■ Document extract:
────────────────────

The Council for European Studies strongly supports academic freedom and condemns recent interventions by the French government that directly affect our members and their colleagues. CES is an institutional signatory on the following letter that has gathered hundreds of individual signatures and the backing of numerous academic organizations. We will support our members and their academic freedom in any and all ways possible.
Erik Bleich, Chair, Council for European Studies
Karen Anderson, Chair-Elect, Council for European Studies
Nicole Shea, Director, Council for European Studies
Dear Colleagues,
We are writing to express our profound dismay at the recent request by the French Minister of Higher Education and Research, Frédérique Vidal, for the CNRS (The French National Centre for Scientific Research) to investigate allegations of “Islamo-gauchisme” (Islamo-leftism) in French universities. We regret that after proposed laws regarding the alleged threat of “separatism” have further stigmatized France’s Muslim community, academics are being blamed for the increasingly polarized atmosphere. The proposal to monitor university professors accused of “weaponizing academic research for political motives” effectively amounts to a threat of censorship and is worrying for a number of reasons:
First, the state has no right to censor research by academics who draw on their expertise to advance the production of knowledge. This is a dangerous precedent that cannot be tolerated in democratic societies. The notion that certain academics are trying to “divide” society due to their “Islamo-leftist” ideas in effect demonizes our colleagues for their alleged ideological complicity with a religious group in the name of protecting the Republic. This immediately reminds one of some of the darkest moments of French history when a discourse against “Judeo-Bolsheviks” created an amalgam between political and religious commitments.

────────────────────

Stored records:
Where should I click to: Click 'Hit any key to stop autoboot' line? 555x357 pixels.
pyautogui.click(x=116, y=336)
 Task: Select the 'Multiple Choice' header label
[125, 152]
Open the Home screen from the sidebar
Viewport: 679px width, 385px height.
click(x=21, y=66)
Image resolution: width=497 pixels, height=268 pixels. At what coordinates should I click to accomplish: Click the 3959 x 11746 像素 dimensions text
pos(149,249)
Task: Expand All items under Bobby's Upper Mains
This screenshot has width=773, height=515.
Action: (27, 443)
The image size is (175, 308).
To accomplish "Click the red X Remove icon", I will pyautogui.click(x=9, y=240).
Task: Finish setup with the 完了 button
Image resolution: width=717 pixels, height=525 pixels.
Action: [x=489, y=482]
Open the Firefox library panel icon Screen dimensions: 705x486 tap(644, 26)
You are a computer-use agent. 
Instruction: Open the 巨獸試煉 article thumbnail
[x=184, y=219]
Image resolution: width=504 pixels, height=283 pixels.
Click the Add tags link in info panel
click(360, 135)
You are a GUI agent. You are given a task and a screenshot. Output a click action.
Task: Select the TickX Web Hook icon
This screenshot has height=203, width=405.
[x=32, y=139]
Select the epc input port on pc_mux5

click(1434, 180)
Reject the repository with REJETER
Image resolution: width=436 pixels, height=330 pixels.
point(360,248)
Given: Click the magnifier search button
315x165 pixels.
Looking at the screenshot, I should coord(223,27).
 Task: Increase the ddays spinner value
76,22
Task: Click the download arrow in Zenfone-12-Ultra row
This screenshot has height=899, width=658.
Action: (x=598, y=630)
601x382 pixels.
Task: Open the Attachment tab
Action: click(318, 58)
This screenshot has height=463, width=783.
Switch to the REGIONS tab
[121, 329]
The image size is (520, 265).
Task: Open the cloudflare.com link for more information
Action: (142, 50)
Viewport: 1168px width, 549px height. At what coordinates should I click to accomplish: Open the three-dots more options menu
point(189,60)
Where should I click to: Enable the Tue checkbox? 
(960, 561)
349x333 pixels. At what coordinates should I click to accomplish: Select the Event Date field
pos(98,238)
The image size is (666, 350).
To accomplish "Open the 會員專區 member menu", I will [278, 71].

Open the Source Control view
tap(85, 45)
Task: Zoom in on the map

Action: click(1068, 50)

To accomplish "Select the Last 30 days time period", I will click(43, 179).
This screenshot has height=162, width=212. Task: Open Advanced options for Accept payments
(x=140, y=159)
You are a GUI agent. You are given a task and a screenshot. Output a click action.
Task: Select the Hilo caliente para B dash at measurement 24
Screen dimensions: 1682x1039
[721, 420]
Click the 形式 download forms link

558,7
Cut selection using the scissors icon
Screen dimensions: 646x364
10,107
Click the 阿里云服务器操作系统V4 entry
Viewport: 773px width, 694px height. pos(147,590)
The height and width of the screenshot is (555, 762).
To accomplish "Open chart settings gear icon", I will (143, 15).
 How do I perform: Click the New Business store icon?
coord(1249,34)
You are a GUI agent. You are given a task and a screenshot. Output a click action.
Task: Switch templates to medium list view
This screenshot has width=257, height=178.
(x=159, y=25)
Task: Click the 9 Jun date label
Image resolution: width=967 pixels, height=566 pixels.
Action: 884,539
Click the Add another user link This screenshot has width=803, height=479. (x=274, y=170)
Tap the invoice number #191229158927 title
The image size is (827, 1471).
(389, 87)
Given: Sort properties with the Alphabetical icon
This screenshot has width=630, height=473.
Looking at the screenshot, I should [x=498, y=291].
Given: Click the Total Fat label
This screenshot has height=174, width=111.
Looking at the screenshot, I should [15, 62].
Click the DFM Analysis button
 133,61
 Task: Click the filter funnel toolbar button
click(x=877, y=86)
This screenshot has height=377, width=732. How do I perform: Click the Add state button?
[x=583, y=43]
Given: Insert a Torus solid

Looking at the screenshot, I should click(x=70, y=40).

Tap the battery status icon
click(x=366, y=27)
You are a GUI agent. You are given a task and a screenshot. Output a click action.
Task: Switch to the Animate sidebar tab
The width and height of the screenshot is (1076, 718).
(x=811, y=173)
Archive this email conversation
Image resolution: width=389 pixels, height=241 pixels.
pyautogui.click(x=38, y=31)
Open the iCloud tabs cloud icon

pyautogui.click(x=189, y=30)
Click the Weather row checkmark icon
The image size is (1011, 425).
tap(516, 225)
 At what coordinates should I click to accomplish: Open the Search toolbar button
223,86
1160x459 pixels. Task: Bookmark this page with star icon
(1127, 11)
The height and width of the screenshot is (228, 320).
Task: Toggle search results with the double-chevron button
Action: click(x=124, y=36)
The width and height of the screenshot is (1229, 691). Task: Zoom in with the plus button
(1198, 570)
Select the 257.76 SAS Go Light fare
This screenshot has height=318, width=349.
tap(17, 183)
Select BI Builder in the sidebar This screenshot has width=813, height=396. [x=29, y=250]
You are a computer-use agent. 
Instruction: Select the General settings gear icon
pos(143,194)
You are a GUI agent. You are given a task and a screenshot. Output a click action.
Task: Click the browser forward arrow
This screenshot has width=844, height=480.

────────────────────

■ Exercise: Please continue the letter on academic freedom in French universities from the point where it stops.

■ Answer box:
Second, the approaches now under attack were inspired by some of the most brilliant minds of the French philosophical, literary, and sociological traditions. As scholars working in the United States and elsewhere, we carry a great intellectual debt to France for training thinkers such as Frantz Fanon, Albert Memmi, Hélène Cixous, Aimé Césaire, Paulette Nardal, Jean-Paul Sartre, Pierre Bourdieu, Louis Althusser, Jacques Derrida and Michel Foucault. Many of these figures were not only towering thinkers but were also engaged in prolonged political struggles for the betterment of our societies. These committed intellectuals are pillars of the diverse approaches that are now being attacked under the rubric of “post-colonialism.” That a country which has advanced critical thought should now turn its back on this national patrimony is short-sighted and distressing. We ask not that everyone agree on the merits of these approaches, only that French scholars have the right to debate them with their colleagues and students should they so desire.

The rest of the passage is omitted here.